High-throughput computing (HTC) resources are available from national cyberinfrastructures such as the Open Science Grid and NSF XSEDE. HTC resources are suitable for running serial or embarrassingly parallel user jobs. Unlike high-performance computing (HPC) resources, HTC environment is more distributed, loosely coupled, and managed individually by various resource contributors. For HTC users, a HTC environment presents a virtual resource pool with dynamically aggregated resources and can be accessed through a unified client software (e.g., OSG/VDT/Condor).

Integrating HTC capabilities in Airavata is important for users to access HTC resources seamlessly as they access other kinds of computing environments supported by Airavata. At first glance, the integration may be straightforward by adding middleware support (e.g., Condor or BOSCO) into Airavata. However, I am proposing a user-oriented approach to the integration in order to fully leverage HTC client software's capabilities.
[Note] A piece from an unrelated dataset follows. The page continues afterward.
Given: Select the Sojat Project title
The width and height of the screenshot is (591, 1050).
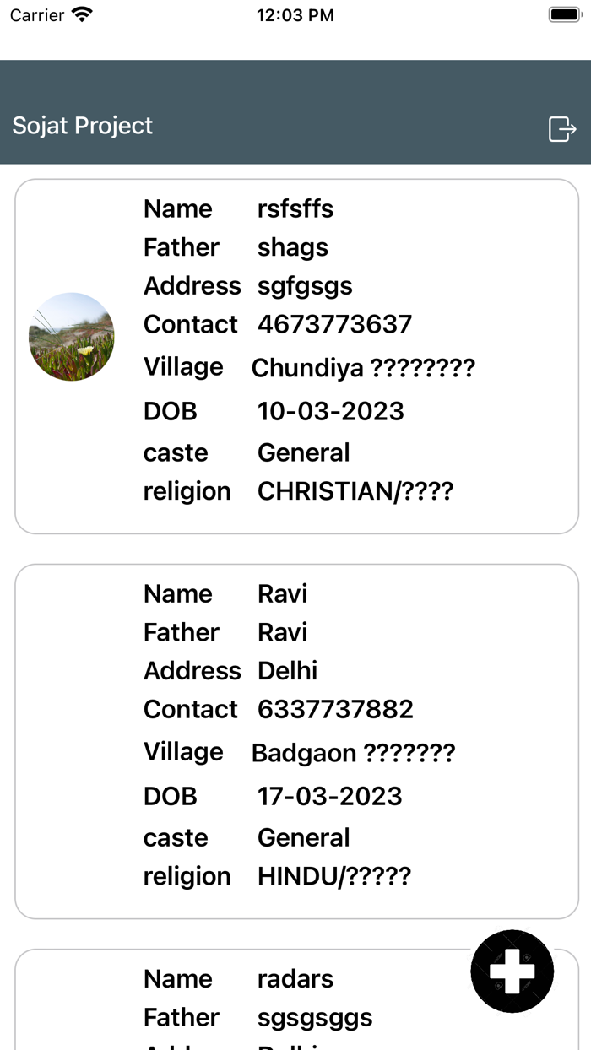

An Airavata user does not care the underlying middleware when she/he composes a job, ideally. What the user cares is the computational capability provided by the underlying resources. A HTC environment, with the support from the Condor middleware, is desirable for running:
- large batch jobs
- parameter-sweeping jobs
- stochastic jobs with the same configuration but requiring a large number of repeated runs in order to obtain statistically confident results
- workflow jobs that can be represented as DAG (directed acyclic graph)
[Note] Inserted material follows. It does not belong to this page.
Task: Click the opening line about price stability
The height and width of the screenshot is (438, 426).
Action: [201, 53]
Therefore, instead of presenting a raw Condor interface to Airavata users, tailored interfaces to aforementioned user job types will be more useful. Technically, Condor submmit script syntax supports all of the described jobs through job macros and DAG support. If Airavata can bridge user job requirements and the composition of the technical Condor submission script, HTC resources can be more effectively represented for and used by Airavata community.

The development roadmap is upon Airavata team's design, I'm willing to contribute a disease mapping application for the testing and evaluation of the new components and capabilities developed in Airavata for this purpose.